**ASSIGNMENT:**
Line by line, retype the material with nothing left out.

**SOURCE MATERIAL:**
* * * * * * * * *

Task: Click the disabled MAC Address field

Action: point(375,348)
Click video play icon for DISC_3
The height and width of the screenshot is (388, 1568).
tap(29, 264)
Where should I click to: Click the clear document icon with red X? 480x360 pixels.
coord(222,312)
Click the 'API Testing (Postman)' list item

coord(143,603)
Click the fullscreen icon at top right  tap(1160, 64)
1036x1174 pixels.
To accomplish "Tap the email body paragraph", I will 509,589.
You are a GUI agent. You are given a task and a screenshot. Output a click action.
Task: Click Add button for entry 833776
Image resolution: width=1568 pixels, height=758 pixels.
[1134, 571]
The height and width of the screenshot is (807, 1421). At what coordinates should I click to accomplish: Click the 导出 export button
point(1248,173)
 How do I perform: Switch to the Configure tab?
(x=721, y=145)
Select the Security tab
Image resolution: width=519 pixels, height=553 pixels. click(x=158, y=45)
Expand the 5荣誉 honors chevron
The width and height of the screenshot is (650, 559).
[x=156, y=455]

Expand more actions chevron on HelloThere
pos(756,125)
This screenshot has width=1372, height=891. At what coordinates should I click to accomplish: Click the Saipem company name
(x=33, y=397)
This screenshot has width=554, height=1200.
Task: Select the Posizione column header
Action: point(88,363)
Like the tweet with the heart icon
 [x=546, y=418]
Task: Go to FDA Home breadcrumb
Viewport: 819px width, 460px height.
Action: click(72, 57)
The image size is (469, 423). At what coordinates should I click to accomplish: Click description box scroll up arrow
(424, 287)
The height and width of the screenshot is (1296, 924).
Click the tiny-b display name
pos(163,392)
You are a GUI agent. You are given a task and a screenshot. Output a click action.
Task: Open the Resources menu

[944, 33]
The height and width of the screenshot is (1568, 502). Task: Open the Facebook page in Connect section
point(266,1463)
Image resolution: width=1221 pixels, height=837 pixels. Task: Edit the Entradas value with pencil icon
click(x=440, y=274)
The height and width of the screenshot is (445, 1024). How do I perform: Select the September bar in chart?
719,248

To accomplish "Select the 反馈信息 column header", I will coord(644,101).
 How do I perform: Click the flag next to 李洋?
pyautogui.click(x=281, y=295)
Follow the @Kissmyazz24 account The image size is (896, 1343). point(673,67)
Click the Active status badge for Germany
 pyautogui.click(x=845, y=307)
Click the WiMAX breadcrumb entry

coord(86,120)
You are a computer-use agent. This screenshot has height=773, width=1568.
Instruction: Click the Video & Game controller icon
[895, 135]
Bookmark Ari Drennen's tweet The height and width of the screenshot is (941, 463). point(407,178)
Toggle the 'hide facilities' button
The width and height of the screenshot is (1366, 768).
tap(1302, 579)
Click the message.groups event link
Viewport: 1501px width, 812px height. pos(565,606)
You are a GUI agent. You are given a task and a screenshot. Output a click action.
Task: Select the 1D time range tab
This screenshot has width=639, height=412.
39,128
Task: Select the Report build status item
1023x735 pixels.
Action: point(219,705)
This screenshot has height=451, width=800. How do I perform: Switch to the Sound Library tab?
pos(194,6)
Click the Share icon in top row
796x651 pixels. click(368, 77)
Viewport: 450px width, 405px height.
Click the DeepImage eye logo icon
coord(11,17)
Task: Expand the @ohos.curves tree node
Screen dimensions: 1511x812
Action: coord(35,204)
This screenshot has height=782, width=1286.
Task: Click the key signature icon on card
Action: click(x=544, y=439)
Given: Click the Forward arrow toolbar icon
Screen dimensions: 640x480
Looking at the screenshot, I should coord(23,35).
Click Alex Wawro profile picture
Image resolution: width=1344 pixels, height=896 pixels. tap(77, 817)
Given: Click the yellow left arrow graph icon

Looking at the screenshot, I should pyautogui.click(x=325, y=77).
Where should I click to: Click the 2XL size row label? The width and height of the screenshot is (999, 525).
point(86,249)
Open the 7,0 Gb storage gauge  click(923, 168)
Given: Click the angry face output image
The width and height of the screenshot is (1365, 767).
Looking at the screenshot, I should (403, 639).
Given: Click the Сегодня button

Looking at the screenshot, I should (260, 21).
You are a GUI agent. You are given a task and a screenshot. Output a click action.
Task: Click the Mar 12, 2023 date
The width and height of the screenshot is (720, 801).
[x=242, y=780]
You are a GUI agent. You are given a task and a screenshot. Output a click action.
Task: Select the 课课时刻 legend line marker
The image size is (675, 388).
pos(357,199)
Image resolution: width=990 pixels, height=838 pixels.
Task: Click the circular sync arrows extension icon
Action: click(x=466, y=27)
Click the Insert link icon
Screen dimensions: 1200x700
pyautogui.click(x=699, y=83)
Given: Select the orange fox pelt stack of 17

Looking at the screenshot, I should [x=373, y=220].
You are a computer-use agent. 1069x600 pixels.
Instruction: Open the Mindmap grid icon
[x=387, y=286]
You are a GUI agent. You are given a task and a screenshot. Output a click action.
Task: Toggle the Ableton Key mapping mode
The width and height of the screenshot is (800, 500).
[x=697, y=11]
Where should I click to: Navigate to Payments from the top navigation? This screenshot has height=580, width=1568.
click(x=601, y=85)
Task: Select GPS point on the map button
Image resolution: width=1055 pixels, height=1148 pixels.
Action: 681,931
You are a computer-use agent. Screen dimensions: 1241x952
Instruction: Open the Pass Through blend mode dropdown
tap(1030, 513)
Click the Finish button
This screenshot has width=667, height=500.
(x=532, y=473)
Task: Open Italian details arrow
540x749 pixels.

* * * * * * * * *

**WRITTEN SOLUTION:**
Task: Click the disabled MAC Address field

Action: point(375,348)
Click video play icon for DISC_3
The height and width of the screenshot is (388, 1568).
tap(29, 264)
Where should I click to: Click the clear document icon with red X? 480x360 pixels.
coord(222,312)
Click the 'API Testing (Postman)' list item

coord(143,603)
Click the fullscreen icon at top right  tap(1160, 64)
1036x1174 pixels.
To accomplish "Tap the email body paragraph", I will 509,589.
You are a GUI agent. You are given a task and a screenshot. Output a click action.
Task: Click Add button for entry 833776
Image resolution: width=1568 pixels, height=758 pixels.
[1134, 571]
The height and width of the screenshot is (807, 1421). At what coordinates should I click to accomplish: Click the 导出 export button
point(1248,173)
 How do I perform: Switch to the Configure tab?
(x=721, y=145)
Select the Security tab
Image resolution: width=519 pixels, height=553 pixels. click(x=158, y=45)
Expand the 5荣誉 honors chevron
The width and height of the screenshot is (650, 559).
[x=156, y=455]

Expand more actions chevron on HelloThere
pos(756,125)
This screenshot has width=1372, height=891. At what coordinates should I click to accomplish: Click the Saipem company name
(x=33, y=397)
This screenshot has width=554, height=1200.
Task: Select the Posizione column header
Action: point(88,363)
Like the tweet with the heart icon
 [x=546, y=418]
Task: Go to FDA Home breadcrumb
Viewport: 819px width, 460px height.
Action: click(72, 57)
The image size is (469, 423). At what coordinates should I click to accomplish: Click description box scroll up arrow
(424, 287)
The height and width of the screenshot is (1296, 924).
Click the tiny-b display name
pos(163,392)
You are a GUI agent. You are given a task and a screenshot. Output a click action.
Task: Open the Resources menu

[944, 33]
The height and width of the screenshot is (1568, 502). Task: Open the Facebook page in Connect section
point(266,1463)
Image resolution: width=1221 pixels, height=837 pixels. Task: Edit the Entradas value with pencil icon
click(x=440, y=274)
The height and width of the screenshot is (445, 1024). How do I perform: Select the September bar in chart?
719,248

To accomplish "Select the 反馈信息 column header", I will coord(644,101).
 How do I perform: Click the flag next to 李洋?
pyautogui.click(x=281, y=295)
Follow the @Kissmyazz24 account The image size is (896, 1343). point(673,67)
Click the Active status badge for Germany
 pyautogui.click(x=845, y=307)
Click the WiMAX breadcrumb entry

coord(86,120)
You are a computer-use agent. This screenshot has height=773, width=1568.
Instruction: Click the Video & Game controller icon
[895, 135]
Bookmark Ari Drennen's tweet The height and width of the screenshot is (941, 463). point(407,178)
Toggle the 'hide facilities' button
The width and height of the screenshot is (1366, 768).
tap(1302, 579)
Click the message.groups event link
Viewport: 1501px width, 812px height. pos(565,606)
You are a GUI agent. You are given a task and a screenshot. Output a click action.
Task: Select the 1D time range tab
This screenshot has width=639, height=412.
39,128
Task: Select the Report build status item
1023x735 pixels.
Action: point(219,705)
This screenshot has height=451, width=800. How do I perform: Switch to the Sound Library tab?
pos(194,6)
Click the Share icon in top row
796x651 pixels. click(368, 77)
Viewport: 450px width, 405px height.
Click the DeepImage eye logo icon
coord(11,17)
Task: Expand the @ohos.curves tree node
Screen dimensions: 1511x812
Action: coord(35,204)
This screenshot has height=782, width=1286.
Task: Click the key signature icon on card
Action: click(x=544, y=439)
Given: Click the Forward arrow toolbar icon
Screen dimensions: 640x480
Looking at the screenshot, I should coord(23,35).
Click Alex Wawro profile picture
Image resolution: width=1344 pixels, height=896 pixels. tap(77, 817)
Given: Click the yellow left arrow graph icon

Looking at the screenshot, I should pyautogui.click(x=325, y=77).
Where should I click to: Click the 2XL size row label? The width and height of the screenshot is (999, 525).
point(86,249)
Open the 7,0 Gb storage gauge  click(923, 168)
Given: Click the angry face output image
The width and height of the screenshot is (1365, 767).
Looking at the screenshot, I should (403, 639).
Given: Click the Сегодня button

Looking at the screenshot, I should (260, 21).
You are a GUI agent. You are given a task and a screenshot. Output a click action.
Task: Click the Mar 12, 2023 date
The width and height of the screenshot is (720, 801).
[x=242, y=780]
You are a GUI agent. You are given a task and a screenshot. Output a click action.
Task: Select the 课课时刻 legend line marker
The image size is (675, 388).
pos(357,199)
Image resolution: width=990 pixels, height=838 pixels.
Task: Click the circular sync arrows extension icon
Action: click(x=466, y=27)
Click the Insert link icon
Screen dimensions: 1200x700
pyautogui.click(x=699, y=83)
Given: Select the orange fox pelt stack of 17

Looking at the screenshot, I should [x=373, y=220].
You are a computer-use agent. 1069x600 pixels.
Instruction: Open the Mindmap grid icon
[x=387, y=286]
You are a GUI agent. You are given a task and a screenshot. Output a click action.
Task: Toggle the Ableton Key mapping mode
The width and height of the screenshot is (800, 500).
[x=697, y=11]
Where should I click to: Navigate to Payments from the top navigation? This screenshot has height=580, width=1568.
click(x=601, y=85)
Task: Select GPS point on the map button
Image resolution: width=1055 pixels, height=1148 pixels.
Action: 681,931
You are a computer-use agent. Screen dimensions: 1241x952
Instruction: Open the Pass Through blend mode dropdown
tap(1030, 513)
Click the Finish button
This screenshot has width=667, height=500.
(x=532, y=473)
Task: Open Italian details arrow
540x749 pixels.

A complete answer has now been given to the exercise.